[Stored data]
────────────────────────────────────────

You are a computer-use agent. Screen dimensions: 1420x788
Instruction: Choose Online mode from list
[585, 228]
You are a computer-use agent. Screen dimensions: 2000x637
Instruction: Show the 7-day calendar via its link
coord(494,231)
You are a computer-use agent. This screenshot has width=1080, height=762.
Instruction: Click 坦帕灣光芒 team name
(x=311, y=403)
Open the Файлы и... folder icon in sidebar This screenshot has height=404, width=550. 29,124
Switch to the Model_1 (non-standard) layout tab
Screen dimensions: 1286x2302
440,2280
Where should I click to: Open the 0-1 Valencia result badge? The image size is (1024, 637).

────────────────────────────────────────

**WHAT YOU ARE ASKED TO DO**
An exact reproduction of all the records is required.

**REPLY**
You are a computer-use agent. Screen dimensions: 1420x788
Instruction: Choose Online mode from list
[585, 228]
You are a computer-use agent. Screen dimensions: 2000x637
Instruction: Show the 7-day calendar via its link
coord(494,231)
You are a computer-use agent. This screenshot has width=1080, height=762.
Instruction: Click 坦帕灣光芒 team name
(x=311, y=403)
Open the Файлы и... folder icon in sidebar This screenshot has height=404, width=550. 29,124
Switch to the Model_1 (non-standard) layout tab
Screen dimensions: 1286x2302
440,2280
Where should I click to: Open the 0-1 Valencia result badge? The image size is (1024, 637).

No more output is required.